Your job is to write out each record exactly, leaving none out.
Dataset content Start Marker
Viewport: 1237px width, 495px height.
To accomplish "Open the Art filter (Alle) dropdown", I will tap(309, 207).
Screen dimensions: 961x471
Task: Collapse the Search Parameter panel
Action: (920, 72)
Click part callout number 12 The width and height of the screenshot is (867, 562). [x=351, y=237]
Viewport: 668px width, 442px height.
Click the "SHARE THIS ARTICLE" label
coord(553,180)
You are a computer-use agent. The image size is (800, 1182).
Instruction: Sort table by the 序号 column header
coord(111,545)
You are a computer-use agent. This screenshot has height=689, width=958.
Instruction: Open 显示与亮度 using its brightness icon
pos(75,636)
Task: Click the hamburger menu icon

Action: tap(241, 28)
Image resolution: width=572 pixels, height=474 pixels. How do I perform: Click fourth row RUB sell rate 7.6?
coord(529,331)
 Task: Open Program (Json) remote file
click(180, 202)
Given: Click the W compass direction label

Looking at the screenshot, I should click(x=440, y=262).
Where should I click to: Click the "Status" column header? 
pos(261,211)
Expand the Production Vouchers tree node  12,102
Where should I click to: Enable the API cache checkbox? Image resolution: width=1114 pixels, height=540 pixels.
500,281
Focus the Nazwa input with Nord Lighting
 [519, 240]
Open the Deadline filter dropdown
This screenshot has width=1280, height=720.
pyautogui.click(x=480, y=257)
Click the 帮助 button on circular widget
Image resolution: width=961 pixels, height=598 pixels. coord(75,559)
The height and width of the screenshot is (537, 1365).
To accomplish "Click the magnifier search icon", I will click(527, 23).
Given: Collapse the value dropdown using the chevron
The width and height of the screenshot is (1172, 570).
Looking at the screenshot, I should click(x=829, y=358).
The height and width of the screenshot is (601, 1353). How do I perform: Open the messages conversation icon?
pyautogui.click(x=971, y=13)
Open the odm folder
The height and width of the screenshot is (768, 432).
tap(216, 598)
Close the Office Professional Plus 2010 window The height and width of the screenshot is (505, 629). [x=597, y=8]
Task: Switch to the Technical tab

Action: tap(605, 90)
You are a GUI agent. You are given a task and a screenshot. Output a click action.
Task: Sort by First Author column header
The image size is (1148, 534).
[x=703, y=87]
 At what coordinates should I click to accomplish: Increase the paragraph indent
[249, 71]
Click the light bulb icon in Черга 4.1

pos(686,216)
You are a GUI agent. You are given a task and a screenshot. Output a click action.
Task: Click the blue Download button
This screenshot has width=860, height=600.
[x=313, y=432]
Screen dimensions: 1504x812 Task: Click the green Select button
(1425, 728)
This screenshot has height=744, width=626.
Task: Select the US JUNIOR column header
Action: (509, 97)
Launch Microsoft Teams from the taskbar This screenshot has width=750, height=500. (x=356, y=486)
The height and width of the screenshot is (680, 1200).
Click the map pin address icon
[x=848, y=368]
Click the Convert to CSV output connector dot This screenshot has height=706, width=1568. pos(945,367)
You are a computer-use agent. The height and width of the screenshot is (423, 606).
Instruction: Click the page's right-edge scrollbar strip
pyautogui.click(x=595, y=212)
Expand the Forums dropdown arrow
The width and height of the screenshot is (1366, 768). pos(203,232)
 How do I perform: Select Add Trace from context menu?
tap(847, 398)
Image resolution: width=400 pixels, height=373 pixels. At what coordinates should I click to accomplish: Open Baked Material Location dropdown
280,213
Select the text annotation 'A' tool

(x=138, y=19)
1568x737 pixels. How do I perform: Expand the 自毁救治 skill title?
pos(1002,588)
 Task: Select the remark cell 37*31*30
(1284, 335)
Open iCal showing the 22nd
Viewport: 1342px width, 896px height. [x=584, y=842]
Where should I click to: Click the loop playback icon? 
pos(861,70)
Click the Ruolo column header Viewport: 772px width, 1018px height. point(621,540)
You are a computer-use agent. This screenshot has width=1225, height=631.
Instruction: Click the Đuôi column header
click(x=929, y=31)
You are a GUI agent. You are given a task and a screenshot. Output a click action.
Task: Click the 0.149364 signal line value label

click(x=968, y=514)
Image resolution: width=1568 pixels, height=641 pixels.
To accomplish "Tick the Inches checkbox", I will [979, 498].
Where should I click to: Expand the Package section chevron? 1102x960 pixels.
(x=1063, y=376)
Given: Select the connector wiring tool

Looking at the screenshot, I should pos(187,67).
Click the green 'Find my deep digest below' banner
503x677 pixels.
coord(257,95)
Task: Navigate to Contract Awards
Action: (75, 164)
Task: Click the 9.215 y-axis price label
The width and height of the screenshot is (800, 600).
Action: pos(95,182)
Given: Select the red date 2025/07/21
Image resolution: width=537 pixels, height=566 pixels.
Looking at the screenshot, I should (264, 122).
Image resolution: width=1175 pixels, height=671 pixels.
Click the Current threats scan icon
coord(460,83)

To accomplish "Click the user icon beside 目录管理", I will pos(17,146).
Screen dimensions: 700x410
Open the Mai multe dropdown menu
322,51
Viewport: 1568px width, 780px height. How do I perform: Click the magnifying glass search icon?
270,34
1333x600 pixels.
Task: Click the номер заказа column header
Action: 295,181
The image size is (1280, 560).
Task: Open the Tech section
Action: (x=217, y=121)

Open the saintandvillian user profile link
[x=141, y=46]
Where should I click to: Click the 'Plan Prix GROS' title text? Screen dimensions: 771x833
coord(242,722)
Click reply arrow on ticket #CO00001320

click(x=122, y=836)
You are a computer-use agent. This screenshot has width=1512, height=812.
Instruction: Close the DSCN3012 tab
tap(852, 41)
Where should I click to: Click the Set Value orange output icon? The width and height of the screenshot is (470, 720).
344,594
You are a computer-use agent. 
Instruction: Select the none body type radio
Dataset content End Marker
Response to the exercise
Viewport: 1237px width, 495px height.
To accomplish "Open the Art filter (Alle) dropdown", I will tap(309, 207).
Screen dimensions: 961x471
Task: Collapse the Search Parameter panel
Action: (920, 72)
Click part callout number 12 The width and height of the screenshot is (867, 562). [x=351, y=237]
Viewport: 668px width, 442px height.
Click the "SHARE THIS ARTICLE" label
coord(553,180)
You are a computer-use agent. The image size is (800, 1182).
Instruction: Sort table by the 序号 column header
coord(111,545)
You are a computer-use agent. This screenshot has height=689, width=958.
Instruction: Open 显示与亮度 using its brightness icon
pos(75,636)
Task: Click the hamburger menu icon

Action: tap(241, 28)
Image resolution: width=572 pixels, height=474 pixels. How do I perform: Click fourth row RUB sell rate 7.6?
coord(529,331)
 Task: Open Program (Json) remote file
click(180, 202)
Given: Click the W compass direction label

Looking at the screenshot, I should click(x=440, y=262).
Where should I click to: Click the "Status" column header? 
pos(261,211)
Expand the Production Vouchers tree node  12,102
Where should I click to: Enable the API cache checkbox? Image resolution: width=1114 pixels, height=540 pixels.
500,281
Focus the Nazwa input with Nord Lighting
 [519, 240]
Open the Deadline filter dropdown
This screenshot has width=1280, height=720.
pyautogui.click(x=480, y=257)
Click the 帮助 button on circular widget
Image resolution: width=961 pixels, height=598 pixels. coord(75,559)
The height and width of the screenshot is (537, 1365).
To accomplish "Click the magnifier search icon", I will click(527, 23).
Given: Collapse the value dropdown using the chevron
The width and height of the screenshot is (1172, 570).
Looking at the screenshot, I should click(x=829, y=358).
The height and width of the screenshot is (601, 1353). How do I perform: Open the messages conversation icon?
pyautogui.click(x=971, y=13)
Open the odm folder
The height and width of the screenshot is (768, 432).
tap(216, 598)
Close the Office Professional Plus 2010 window The height and width of the screenshot is (505, 629). [x=597, y=8]
Task: Switch to the Technical tab

Action: tap(605, 90)
You are a GUI agent. You are given a task and a screenshot. Output a click action.
Task: Sort by First Author column header
The image size is (1148, 534).
[x=703, y=87]
 At what coordinates should I click to accomplish: Increase the paragraph indent
[249, 71]
Click the light bulb icon in Черга 4.1

pos(686,216)
You are a GUI agent. You are given a task and a screenshot. Output a click action.
Task: Click the blue Download button
This screenshot has width=860, height=600.
[x=313, y=432]
Screen dimensions: 1504x812 Task: Click the green Select button
(1425, 728)
This screenshot has height=744, width=626.
Task: Select the US JUNIOR column header
Action: (509, 97)
Launch Microsoft Teams from the taskbar This screenshot has width=750, height=500. (x=356, y=486)
The height and width of the screenshot is (680, 1200).
Click the map pin address icon
[x=848, y=368]
Click the Convert to CSV output connector dot This screenshot has height=706, width=1568. pos(945,367)
You are a computer-use agent. The height and width of the screenshot is (423, 606).
Instruction: Click the page's right-edge scrollbar strip
pyautogui.click(x=595, y=212)
Expand the Forums dropdown arrow
The width and height of the screenshot is (1366, 768). pos(203,232)
 How do I perform: Select Add Trace from context menu?
tap(847, 398)
Image resolution: width=400 pixels, height=373 pixels. At what coordinates should I click to accomplish: Open Baked Material Location dropdown
280,213
Select the text annotation 'A' tool

(x=138, y=19)
1568x737 pixels. How do I perform: Expand the 自毁救治 skill title?
pos(1002,588)
 Task: Select the remark cell 37*31*30
(1284, 335)
Open iCal showing the 22nd
Viewport: 1342px width, 896px height. [x=584, y=842]
Where should I click to: Click the loop playback icon? 
pos(861,70)
Click the Ruolo column header Viewport: 772px width, 1018px height. point(621,540)
You are a computer-use agent. This screenshot has width=1225, height=631.
Instruction: Click the Đuôi column header
click(x=929, y=31)
You are a GUI agent. You are given a task and a screenshot. Output a click action.
Task: Click the 0.149364 signal line value label

click(x=968, y=514)
Image resolution: width=1568 pixels, height=641 pixels.
To accomplish "Tick the Inches checkbox", I will [979, 498].
Where should I click to: Expand the Package section chevron? 1102x960 pixels.
(x=1063, y=376)
Given: Select the connector wiring tool

Looking at the screenshot, I should pos(187,67).
Click the green 'Find my deep digest below' banner
503x677 pixels.
coord(257,95)
Task: Navigate to Contract Awards
Action: (75, 164)
Task: Click the 9.215 y-axis price label
The width and height of the screenshot is (800, 600).
Action: pos(95,182)
Given: Select the red date 2025/07/21
Image resolution: width=537 pixels, height=566 pixels.
Looking at the screenshot, I should (264, 122).
Image resolution: width=1175 pixels, height=671 pixels.
Click the Current threats scan icon
coord(460,83)

To accomplish "Click the user icon beside 目录管理", I will pos(17,146).
Screen dimensions: 700x410
Open the Mai multe dropdown menu
322,51
Viewport: 1568px width, 780px height. How do I perform: Click the magnifying glass search icon?
270,34
1333x600 pixels.
Task: Click the номер заказа column header
Action: 295,181
The image size is (1280, 560).
Task: Open the Tech section
Action: (x=217, y=121)

Open the saintandvillian user profile link
[x=141, y=46]
Where should I click to: Click the 'Plan Prix GROS' title text? Screen dimensions: 771x833
coord(242,722)
Click reply arrow on ticket #CO00001320

click(x=122, y=836)
You are a computer-use agent. This screenshot has width=1512, height=812.
Instruction: Close the DSCN3012 tab
tap(852, 41)
Where should I click to: Click the Set Value orange output icon? The width and height of the screenshot is (470, 720).
344,594
You are a computer-use agent. 
Instruction: Select the none body type radio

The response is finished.